Injury and Illness Tracking
Under OSHA, there are injury and illness recordkeeping requirements. An injury or illness that occurs while the employee is working from home is considered a work-related injury or illness if it directly relates to the activities of the job rather than the activities in the home environment. An injury is recordable if it is a work-related:
- Injury or illness that results in the loss of consciousness, days away from work, restricted work or transfer to another job
- Injury or illness requiring medical treatment beyond first aid
- Needlestick or sharps injury, medical removal, hearing loss or tuberculosis
Employers must record work-related injuries that occur at home on the OSHA 300 logs like they would if employees were on-site and injured.
An example of a non-work-related injury is if an employee runs to pick up the work phone during work hours and trips, which results in an injury to the employee. Another example is when an employee hears their child crying, gets up to tend to their child and is injured in the process. Although both injuries occurred during work, they did not directly relate to the performance of the job. They occurred due to the general home environment.
While OSHA is not entering homes for inspections for home office complaints, you will still need to keep a record of those injuries or illnesses that are considered OSHA recordables. This will cause an increase in your incident rate that can be compared to industry standards under the North American Industry Classification System (NAICS). If your incident rate is high for the industry average, your organization can be flagged, alerting OSHA that there is an issue with your safety program. A high incident rate could likely initiate an audit at your facility.
You can decrease the risk of recordable OSHA injuries by being proactive. Reducing these recordable injuries will lower your incident rate.
You should have a remote worker policy drafted and implemented so there is documentation of your expectations as an employer. The policy should define job tasks for each job description. This provides guidance to those working from home. It also helps provide documentation that may be needed to rebut a complaint from OSHA.

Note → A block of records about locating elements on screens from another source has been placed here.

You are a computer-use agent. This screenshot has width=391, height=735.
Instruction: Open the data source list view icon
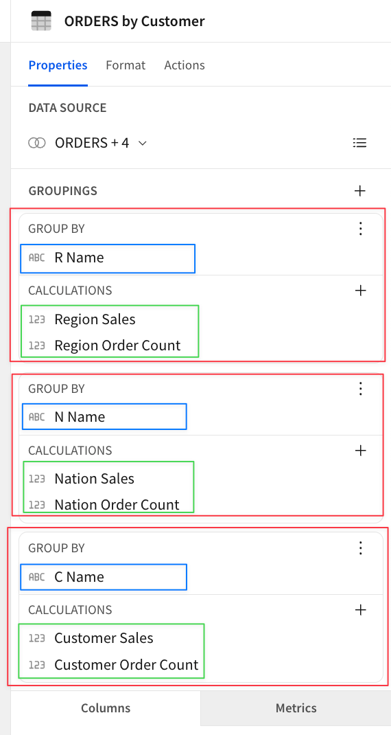click(x=359, y=143)
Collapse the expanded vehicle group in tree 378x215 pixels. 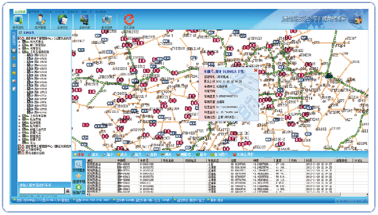click(x=20, y=52)

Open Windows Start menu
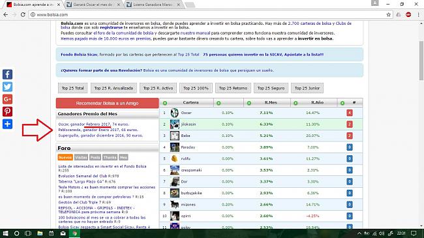click(5, 233)
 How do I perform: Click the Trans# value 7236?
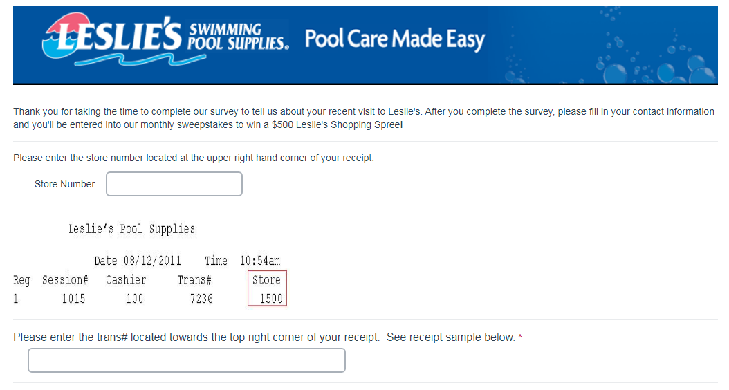(x=201, y=299)
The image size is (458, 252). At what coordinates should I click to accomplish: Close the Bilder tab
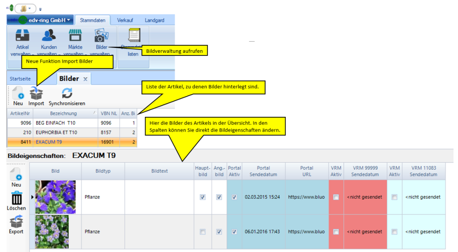(85, 79)
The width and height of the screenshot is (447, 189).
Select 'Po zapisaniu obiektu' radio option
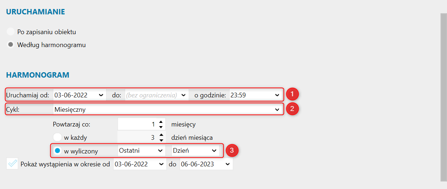tap(11, 32)
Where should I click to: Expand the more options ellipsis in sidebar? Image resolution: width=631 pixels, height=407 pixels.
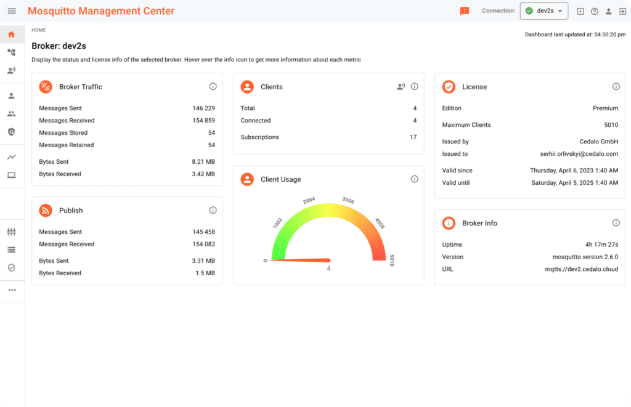pyautogui.click(x=12, y=289)
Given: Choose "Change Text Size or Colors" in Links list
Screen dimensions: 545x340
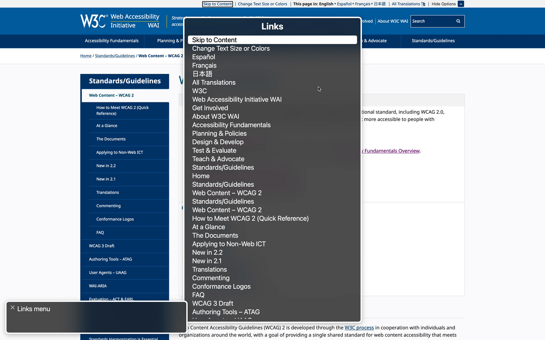Looking at the screenshot, I should pyautogui.click(x=231, y=49).
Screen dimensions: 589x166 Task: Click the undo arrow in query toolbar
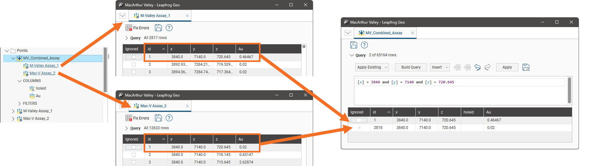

Job descriptions provide detailed information of what an employee should be doing for their job tasks. This is helpful because, if an employee is injured while performing an activity that is not within the job description, it does not have to be documented on the OSHA 300 logs.
You should also provide materials to assist employees in setting up their home office. Assisting employees with the setup of their home office to prevent any ergonomic issues is one way to reduce the risk of a remote office injury. This can be done by providing information to employees on:
- How to set up their workstations
- Proper posture
- How often to take breaks
- Stretches they can use during their shift
- How exercise can help prevent injuries
A way to monitor the employee’s participation with proper setup of their workstation is to participate in virtual meetings where the employee can show the employer their workstation. This can be done by using a mobile webcam. Another option is to require employees to perform at home office inspections themselves (like a mini audit of their workstations) and have them submit them to you for review.
By providing training and assistance to your employees, it can help reduce the risk of having an OSHA recordable injury. Getting creative to drive safety initiatives without overstepping privacy boundaries of a person’s home can be challenging, but ultimately can be done. It can help prevent OSHA inspections and costly injuries, and reduce incident rates.